If A and B are mutually exclusive, prove Pr(A) <= Pr(B')

From the statement about being mutually exclusive, I know A [tex]\cap[/tex] B = [tex]\phi[/tex]

Therefore we have P(A [tex]\cap[/tex] B) = Pr(A) + Pr(B)

Also, A = A [tex]\cap[/tex] B'
and B = A' [tex]\cap[/tex] B

But I'm having a hard time putting all of this together.

Please help. Thanks.
A = A [tex]\cap[/tex] B' implies A is a subset of B'.
 
  • #3
bjersey said:
I'm having issues proving the following which should be simple:

If A and B are mutually exclusive, prove Pr(A) <= Pr(B')

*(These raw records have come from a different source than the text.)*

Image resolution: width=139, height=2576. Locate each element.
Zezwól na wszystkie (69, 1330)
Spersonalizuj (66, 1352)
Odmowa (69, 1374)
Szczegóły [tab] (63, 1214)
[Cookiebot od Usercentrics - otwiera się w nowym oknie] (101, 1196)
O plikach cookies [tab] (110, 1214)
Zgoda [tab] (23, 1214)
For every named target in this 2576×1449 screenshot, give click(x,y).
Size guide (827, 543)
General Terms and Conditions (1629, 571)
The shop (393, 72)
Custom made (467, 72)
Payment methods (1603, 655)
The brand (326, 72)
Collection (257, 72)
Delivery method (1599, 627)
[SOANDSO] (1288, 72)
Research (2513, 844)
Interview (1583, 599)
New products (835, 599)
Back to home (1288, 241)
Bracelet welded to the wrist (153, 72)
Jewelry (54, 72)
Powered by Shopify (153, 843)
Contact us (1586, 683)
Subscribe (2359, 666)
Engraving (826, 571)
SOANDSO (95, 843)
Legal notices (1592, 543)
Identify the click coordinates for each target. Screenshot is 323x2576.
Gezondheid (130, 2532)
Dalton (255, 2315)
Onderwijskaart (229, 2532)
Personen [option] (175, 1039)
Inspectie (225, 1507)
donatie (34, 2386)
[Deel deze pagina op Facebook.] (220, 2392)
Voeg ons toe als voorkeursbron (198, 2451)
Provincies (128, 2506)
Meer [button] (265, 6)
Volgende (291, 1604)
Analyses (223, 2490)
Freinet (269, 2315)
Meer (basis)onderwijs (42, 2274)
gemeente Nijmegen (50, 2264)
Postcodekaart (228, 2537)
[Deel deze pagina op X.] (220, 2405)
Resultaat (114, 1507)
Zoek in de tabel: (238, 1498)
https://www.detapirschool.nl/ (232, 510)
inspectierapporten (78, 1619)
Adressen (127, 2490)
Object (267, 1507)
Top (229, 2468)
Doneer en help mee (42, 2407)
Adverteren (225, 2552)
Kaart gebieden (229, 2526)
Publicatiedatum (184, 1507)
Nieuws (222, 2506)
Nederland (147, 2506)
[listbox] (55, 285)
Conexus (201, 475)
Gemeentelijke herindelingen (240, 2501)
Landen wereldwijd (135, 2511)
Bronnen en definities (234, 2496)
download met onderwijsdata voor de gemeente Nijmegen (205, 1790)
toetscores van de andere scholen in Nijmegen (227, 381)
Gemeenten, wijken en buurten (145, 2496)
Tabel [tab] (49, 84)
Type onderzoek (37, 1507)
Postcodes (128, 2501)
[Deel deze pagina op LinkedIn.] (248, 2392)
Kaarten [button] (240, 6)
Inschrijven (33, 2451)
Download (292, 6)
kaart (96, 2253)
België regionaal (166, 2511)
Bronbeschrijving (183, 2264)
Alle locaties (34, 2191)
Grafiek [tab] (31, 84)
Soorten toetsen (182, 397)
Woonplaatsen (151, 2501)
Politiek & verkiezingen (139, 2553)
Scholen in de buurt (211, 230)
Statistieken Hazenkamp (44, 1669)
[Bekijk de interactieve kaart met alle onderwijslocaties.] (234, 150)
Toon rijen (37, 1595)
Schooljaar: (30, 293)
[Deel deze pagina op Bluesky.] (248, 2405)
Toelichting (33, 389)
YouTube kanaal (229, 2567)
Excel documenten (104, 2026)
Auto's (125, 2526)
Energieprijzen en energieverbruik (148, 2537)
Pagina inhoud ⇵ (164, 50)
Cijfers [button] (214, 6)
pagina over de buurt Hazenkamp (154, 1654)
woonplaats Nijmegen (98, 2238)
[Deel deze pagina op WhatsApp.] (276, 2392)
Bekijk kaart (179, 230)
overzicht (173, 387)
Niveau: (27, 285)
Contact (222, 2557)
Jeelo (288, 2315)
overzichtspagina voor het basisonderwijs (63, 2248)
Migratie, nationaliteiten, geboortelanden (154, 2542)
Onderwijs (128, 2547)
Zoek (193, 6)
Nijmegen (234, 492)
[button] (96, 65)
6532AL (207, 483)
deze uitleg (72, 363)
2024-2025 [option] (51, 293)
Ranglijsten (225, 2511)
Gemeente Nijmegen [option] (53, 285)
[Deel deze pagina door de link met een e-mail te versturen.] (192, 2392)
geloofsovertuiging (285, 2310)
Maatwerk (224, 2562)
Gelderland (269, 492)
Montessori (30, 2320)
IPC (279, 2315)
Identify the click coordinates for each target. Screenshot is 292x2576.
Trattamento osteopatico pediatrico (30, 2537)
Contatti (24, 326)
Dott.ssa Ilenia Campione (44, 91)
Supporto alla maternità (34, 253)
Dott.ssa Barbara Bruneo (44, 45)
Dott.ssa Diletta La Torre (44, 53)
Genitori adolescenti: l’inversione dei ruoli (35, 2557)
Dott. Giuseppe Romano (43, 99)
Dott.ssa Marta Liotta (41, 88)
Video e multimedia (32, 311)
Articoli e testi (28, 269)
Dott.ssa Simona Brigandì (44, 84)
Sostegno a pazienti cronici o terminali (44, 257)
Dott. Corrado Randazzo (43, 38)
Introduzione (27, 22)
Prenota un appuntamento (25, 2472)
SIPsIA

From the statement about being mutually exclusive, I know A [tex]\cap[/tex] B = [tex]\phi[/tex]

Therefore we have P(A [tex]\cap[/tex] B) = Pr(A) + Pr(B)

Also, A = A [tex]\cap[/tex] B'
and B = A' [tex]\cap[/tex] B

But I'm having a hard time putting all of this together.

Please help. Thanks.

Here's my solution.

Pr(A union B) <= Pr(Entire Sample Space)=1 from probability axiom; and
Pr(A union B) = Pr(A)+Pr(B)-Pr(A intersection B)

Hence, Pr(A intersection B) >= Pr(A) + Pr(B) -1 ...(3)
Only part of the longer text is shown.